I’m thinking that this might be one of the more tangled sonnets I’ve discussed here. The tangling continues: Shakespeare promises to be “wary” (cautious) with his own body - as cautious as a “tender nurse” is cautious with “her babe” — not to preserve his own life, but rather to protect the youngster’s heart beating in his chest. Likewise, he would appreciate some care taken for his own heart.
To understand the last couplet, I admit, I sought help. I wasn’t sure in what sense “presume” was being used. It appears that after the tender expression of love Shakespeare offers in the first dozen lines, he throws in one brief admonition: if my heart (in your body) is “slain,” don’t expect to get yours back.
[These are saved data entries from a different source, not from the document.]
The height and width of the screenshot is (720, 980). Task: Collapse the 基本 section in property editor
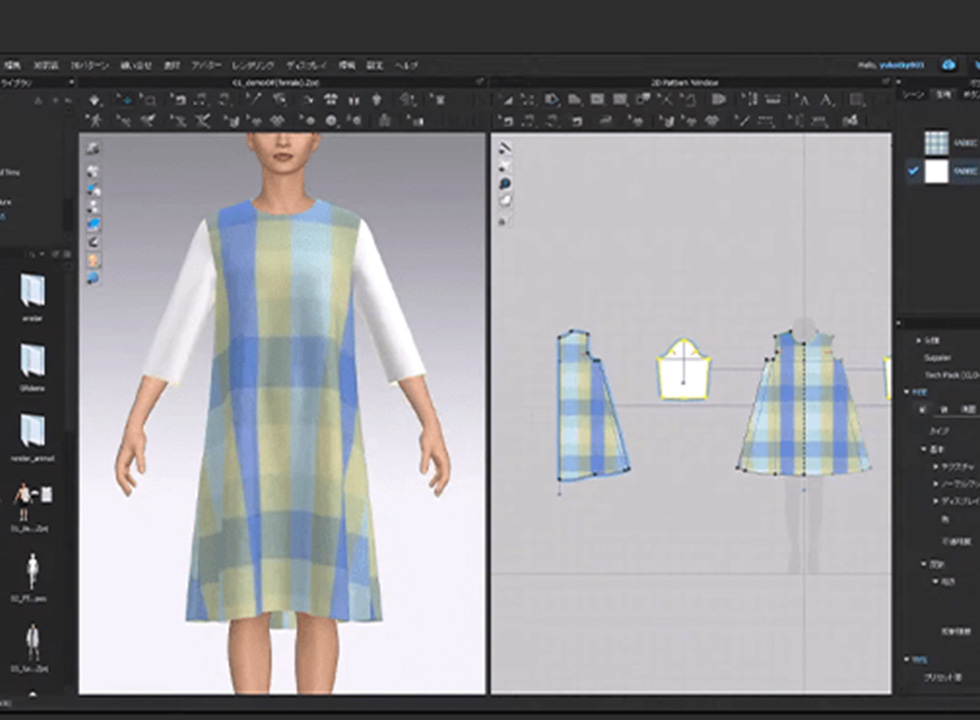coord(924,450)
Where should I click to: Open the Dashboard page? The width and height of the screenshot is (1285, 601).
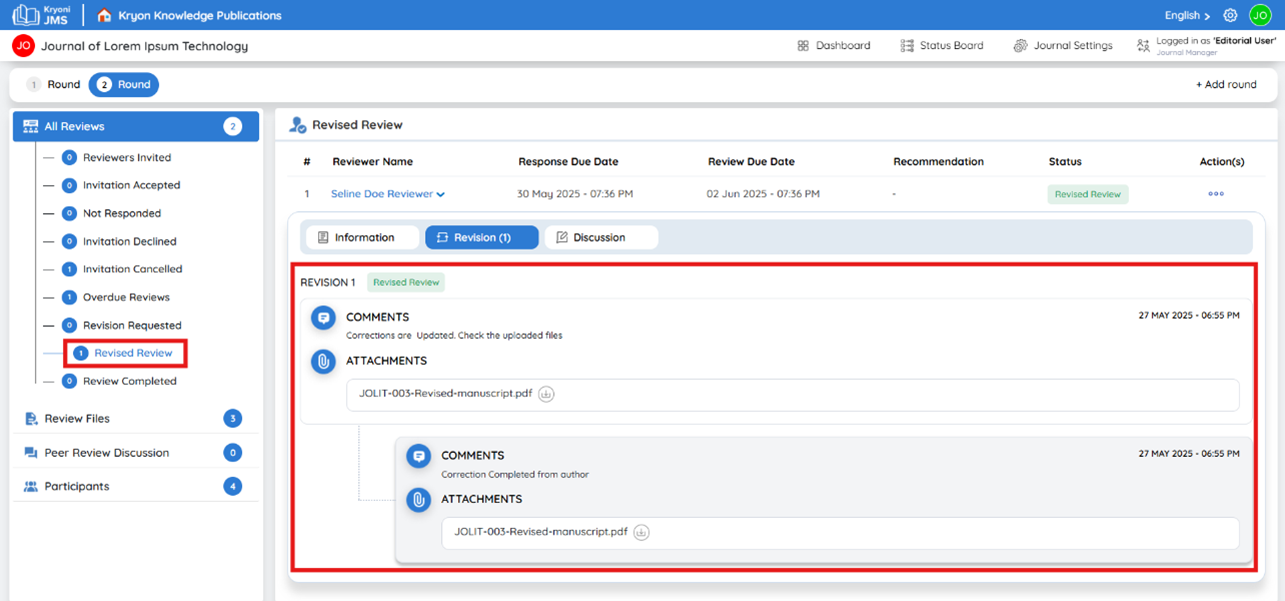pos(833,45)
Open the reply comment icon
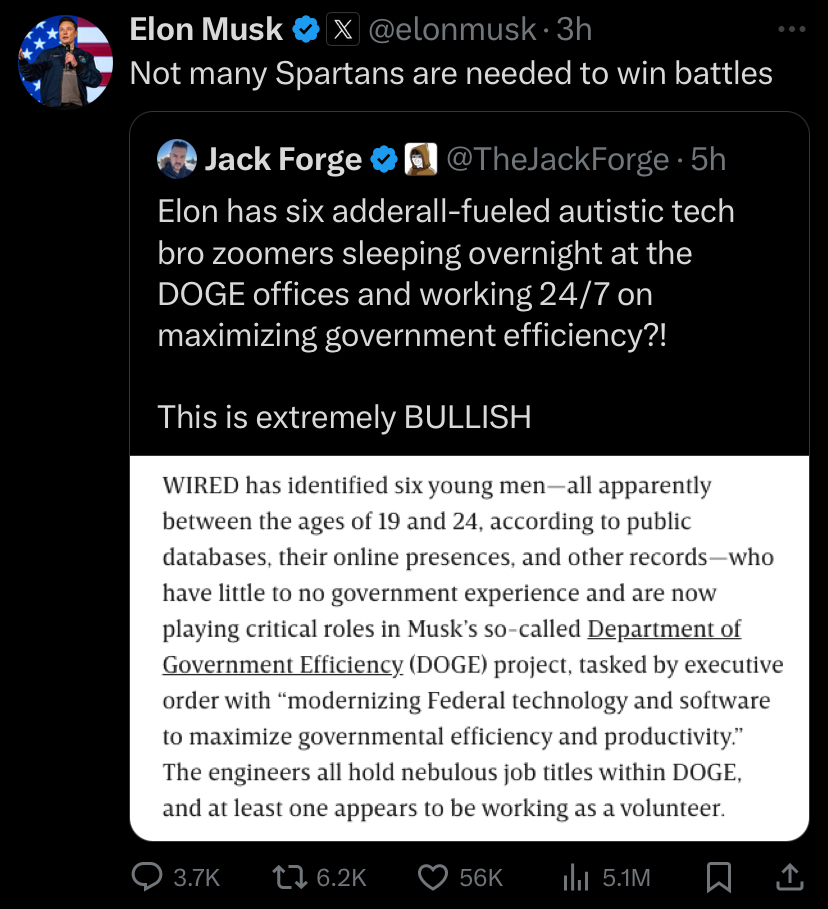828x909 pixels. pyautogui.click(x=147, y=877)
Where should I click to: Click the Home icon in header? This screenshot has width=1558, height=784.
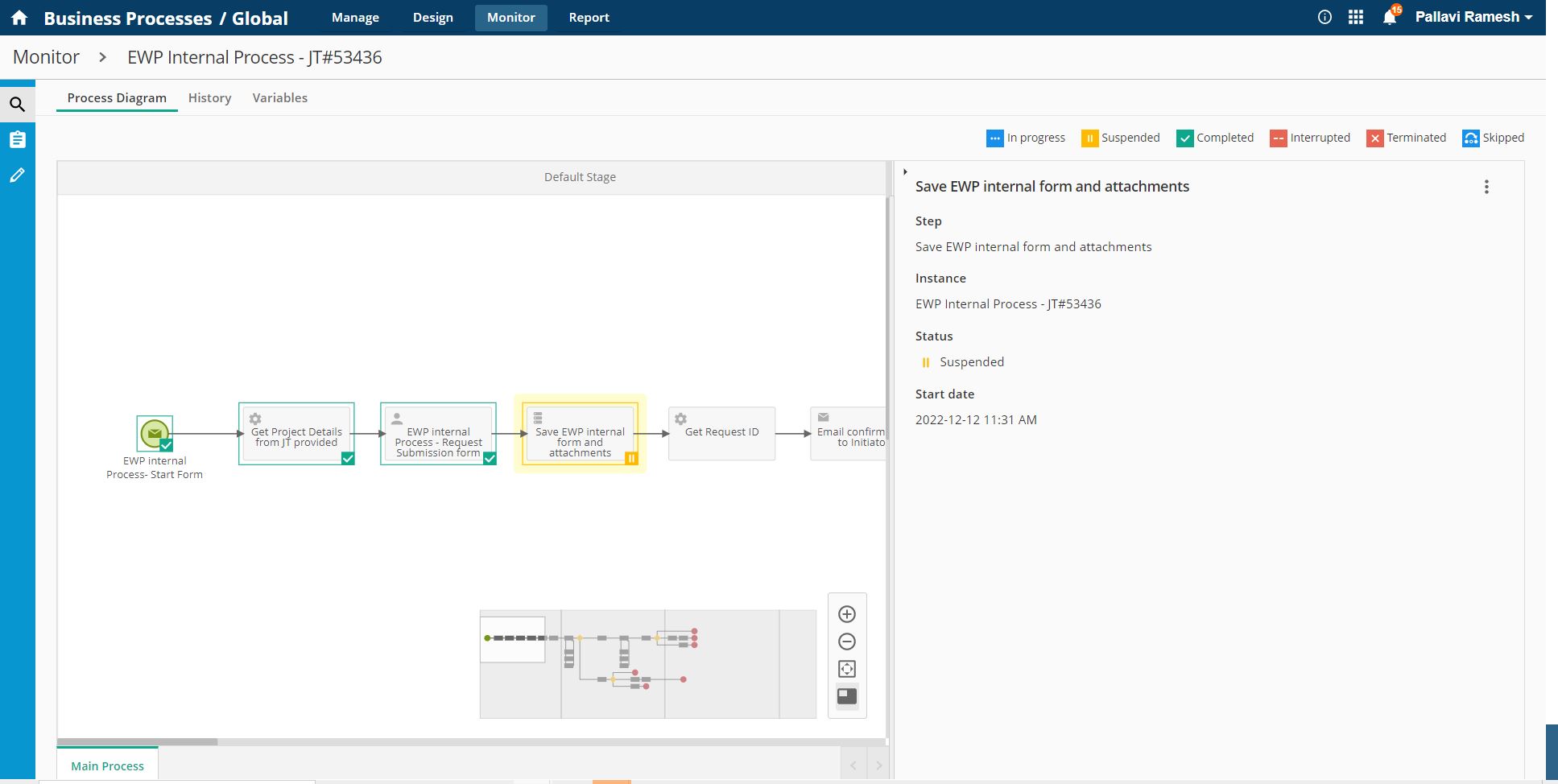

You “gav’st me” your heart freely, and I don’t intend “to give [it] back again.” This might, possibly, be just a hint of a threat… if your carelessness or infidelity breaks my heart, I can do as I please with the heart you have given me.
Is it relevant?
I don’t know the average ages of my readers, but even I (who am still young) have felt years younger while watching or interacting with a child. Grandparents and parents often say that playing with children makes them feel young again. Shakespeare is expressing similar sentiments to the object of his poem.
Once again, a sonnet which is usually labeled as a love poem could also represent an expression of familial love. I’ve probably mentioned before that, whatever Shakespeare’s relationship with his wife, he apparently loved his children dearly. The first dozen lines could be a way of letting his children know that they make him feel young again… and the closing couplet could be a warning that they’d better make the old man proud.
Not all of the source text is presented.